Riskli ürün gruplarına yoğunlaşıyoruz

Denetimin esasının birincil üretim noktası olduğuna dikkat çeken Erol, "Bu işin esası tarla, çiftlik. Problemleri bu noktada kontrol altına almazsanız sonra düzeltmeniz mümkün değil. Bitkisel ürünlerde sorun ne ilaç. Hayvansal ürünler de mikrobiyolojik. Türkiye'nin ihracatta en önemli pazarı Rusya. Diğeri AB, diğeri ise Irak.2012, 2013, 2014 ve 2015 de hiç pestisit kalıntısı nedeniyle ürünümüz dönmedi. Geçen sene yaptığımız müzakerelerde Rusya ile risk bazlı değerlendirme yaptık. Gereksiz yapılan birçok analizin yapılmamasını sağladık. Hasat öncesi kontrol programını uygulamaya koyduk. Demre ve Kumluca'dan biberde bildirimler alınıyordu. Denetimlerimizi imhalarımız yaptık. Ardından da üreticilerimizi bilgilendirdik. Bunun önemini anlattık.  Bir eylem planını ortaya koyduk. İyi bir noktaya geldik. Hangi gruplarda riskimiz yüksek bu noktalara yoğunlaşıyoruz".
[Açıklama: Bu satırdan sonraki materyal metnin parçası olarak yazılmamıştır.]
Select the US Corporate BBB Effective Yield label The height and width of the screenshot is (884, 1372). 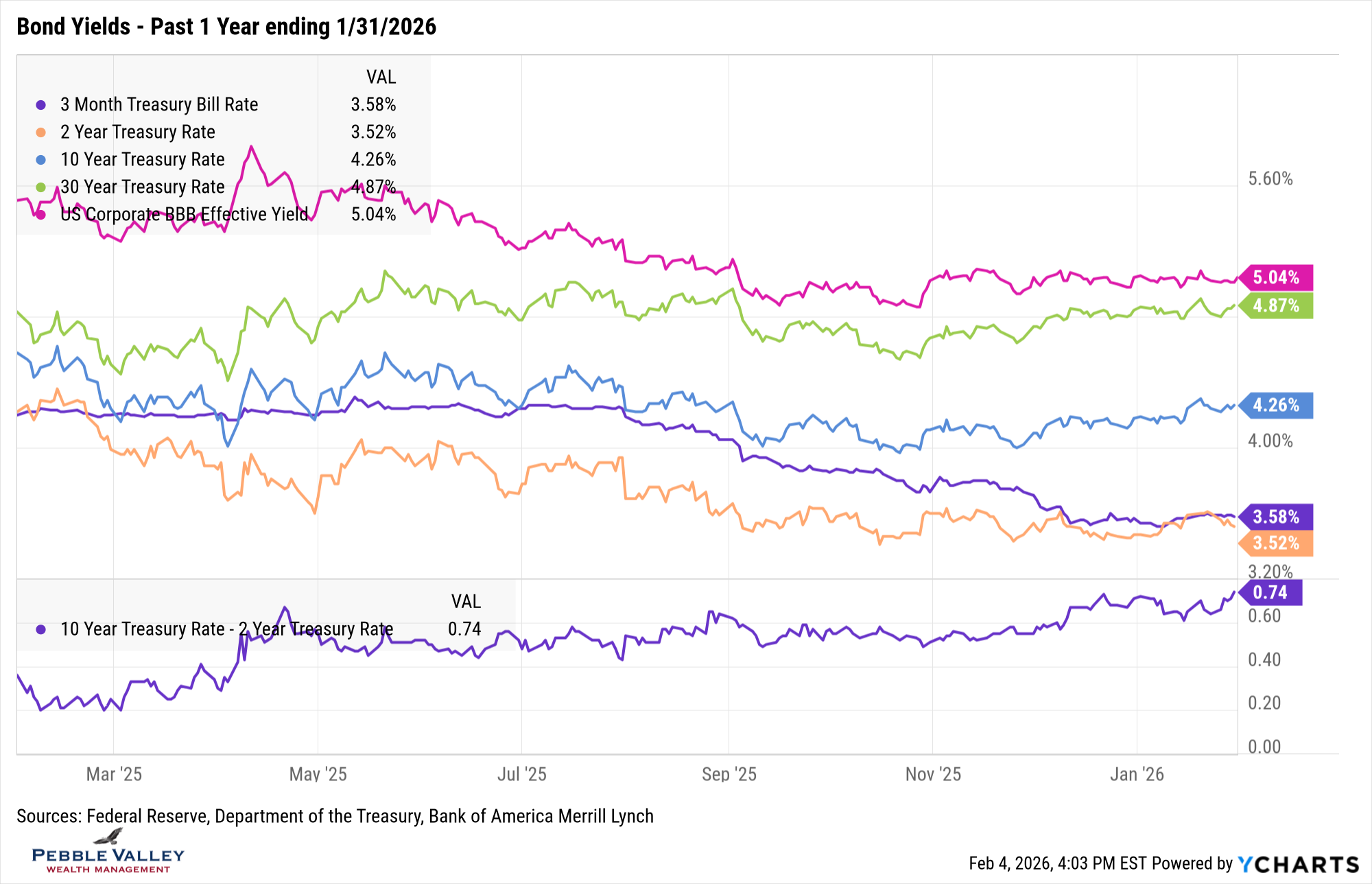pyautogui.click(x=185, y=214)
Geçtiğimiz yıllarda analizlerle ilgili de önemli değişiklikler yapıldığını belirten Erol,  "Burada esas olan risk oluşturabilecek patojenlerle ilgili. Zaman zaman gıda zehirlenmeleri oluşmakta. Bunu da akılda tutmak gerekli. Belirli patojenler var. Salmonella vs. Ürün gruplarında yüksek kontaminasyon düzeyine sahip gıdaların daha efektif kontrol edilmesi sağlığın korunması açısından önemli. Bütün dünyada gıda zehirlenmeleri var. Türkiye sıcak iklim kuşağında ve çok farklı gıda türleri üretilen bir ülke. Dolayısıyla riski göz ardı etmemek gerek. Bu zehirlenmeler olduğunda anında yönlendire yapılmalı. İl ve ilçe sağlık Müdürlükleri ile koordineli çalışılmalı" dedi.

İfşa mekanizmasının 2012 yılı Mart ayında uygulamaya koyulduğunu söyleyen Erol, sürecin daha hızlı işlemesi gerektiğine dikkat çekti.İnsanların doğru bilgilendirilmeye ihtiyacı olduğunu kaydeden Genel Müdür Erol, "Zaman zaman kamu spotları ve toplantılarla bunu yapmaktayız. Kamuoyunu bilgilendirmeye yönelik toplantılar düzenleyin" dedi.​

Toplantıda kırmızı et ve et ürünleri, kanatlı etleri, süt ve süt ürünleri, bal, yumurta ve yumurta ürünleri, şeker ve şekerli mamuller, alkollü içkiler, alkolsüz içecekler ve diğer gıda gruplarının denetim programları ile risk esaslı denetim değerlendirmesi, ALO 174 konuları ele alındı.